_Task goal_
Start to finish, retype the entries exactly while omitting the pictures.

** Data excerpts follows **

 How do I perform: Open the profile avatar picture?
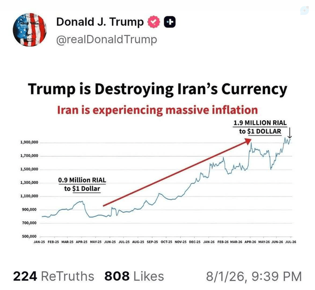click(x=29, y=30)
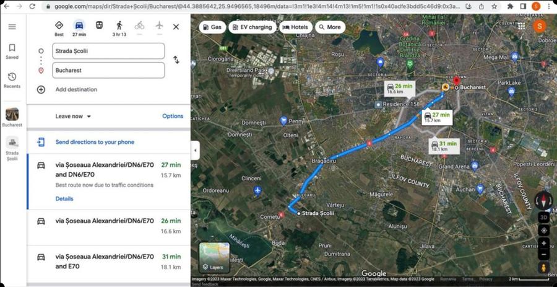Select the Best travel mode tab

tap(59, 28)
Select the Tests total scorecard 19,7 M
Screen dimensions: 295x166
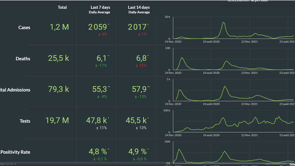57,120
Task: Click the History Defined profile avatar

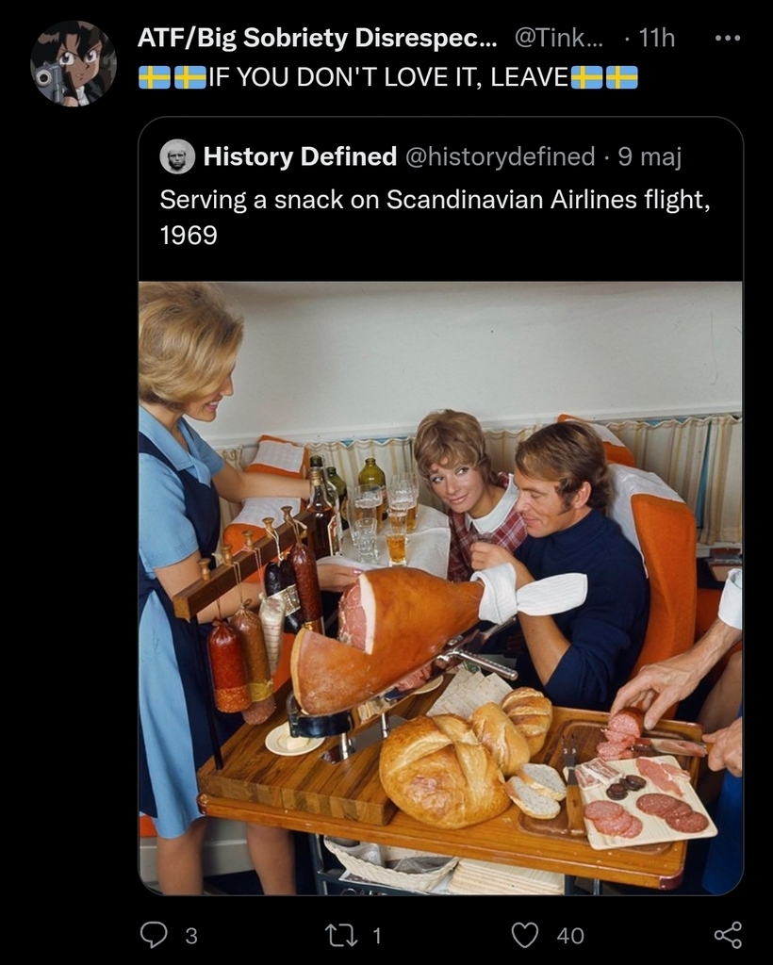Action: pyautogui.click(x=177, y=156)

** End of Data excerpts **

_Output of the task_
 How do I perform: Open the profile avatar picture?
click(x=29, y=30)
Select the Best travel mode tab

tap(59, 28)
Select the Tests total scorecard 19,7 M
Screen dimensions: 295x166
57,120
Task: Click the History Defined profile avatar

Action: pyautogui.click(x=177, y=156)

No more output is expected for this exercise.